Looking at the "decompiled" version, it's clearly cubic, not exponential. There are 6 type arguments to the outer instantiation of 'Class' in the field declaration; each of those arguments is itself an instantiation of 'Class' with 6 type arguments, each of which is a third level of instantiation of 'Class' with 6 type variable references, for a total of 216 (= 6^3) type variable references.
There's nothing exponential going on here. Note that in the expression 6^3, the number that's varying is the 6, not the 3. If it were the other way around, that would be exponential.
I realize "exponential" has come into common use meaning just "growing very fast", and it's sometimes pedantic to insist on a distinction between polynomial growth and exponential growth, but in a discussion of algorithmic time complexity, we should get it right!

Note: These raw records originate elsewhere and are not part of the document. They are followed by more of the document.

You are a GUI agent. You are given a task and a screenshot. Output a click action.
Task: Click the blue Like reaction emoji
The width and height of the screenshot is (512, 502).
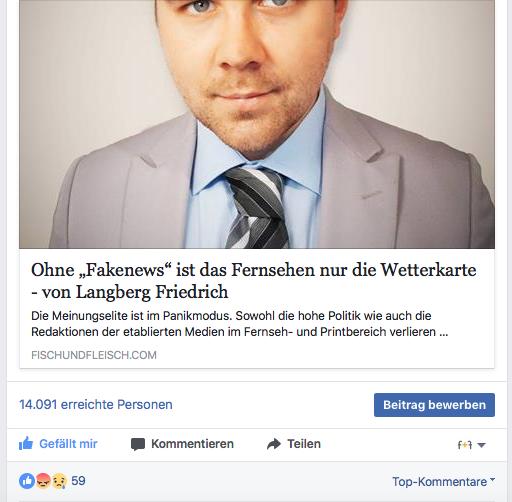pyautogui.click(x=27, y=481)
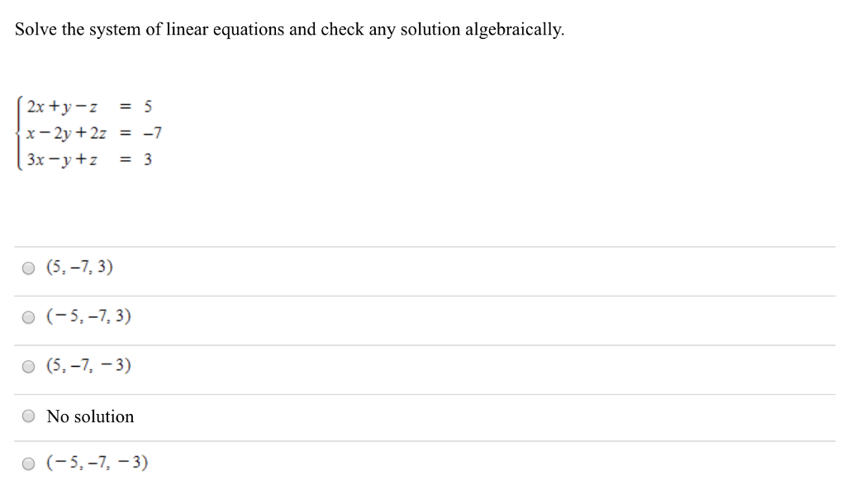Click the third answer row area
Image resolution: width=846 pixels, height=504 pixels.
(x=413, y=369)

Ah, I see — it's cubic in the number of type parameters, but it's exponential in the depth of the type reference in the field declaration. My bad; I didn't read carefully enough.
Well, if you variate generic arity N, you are going to get N^3 which is exponential.

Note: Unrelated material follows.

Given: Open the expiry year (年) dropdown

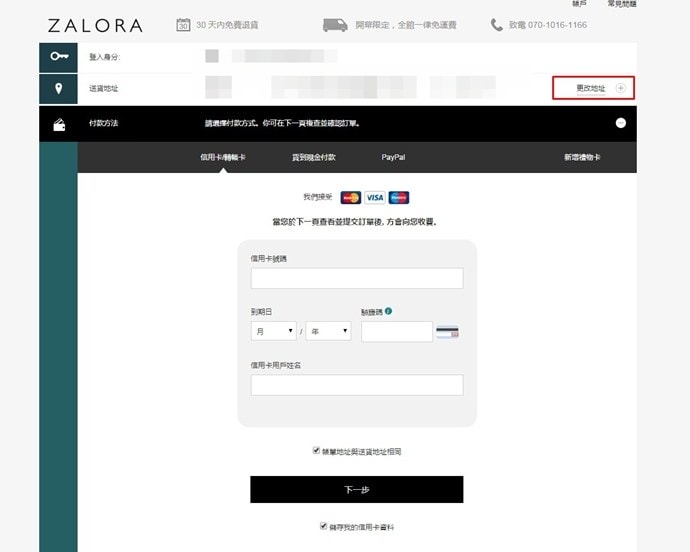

If you variate nest level M, you are indeed going to get 6 ^ N which is 'just' polynomial.
However, if you just look upon the code sample, in most case it is assumed that both N and M are variated, and if both of them are growing with same limiting behavior, then there is O(N^N) complexity. This complexity is even worse than factorial!
Oh crap... yeah. I meant O(N^3) and O(6^M). If both are varied - O(N^M), if both are increasing with same order of magnitude, then complexity can be written as O(N^N) which is O(N! * e^N / sqrt(N))
There's nothing exponential going on here. Note that in the expression 6^3, the number that's varying is the 6, not the 3. If it were the other way around, that would be exponential.
I realize "exponential" has come into common use meaning just "growing very fast", and it's sometimes pedantic to insist on a distinction between polynomial growth and exponential growth, but in a discussion of algorithmic time complexity, we should get it right!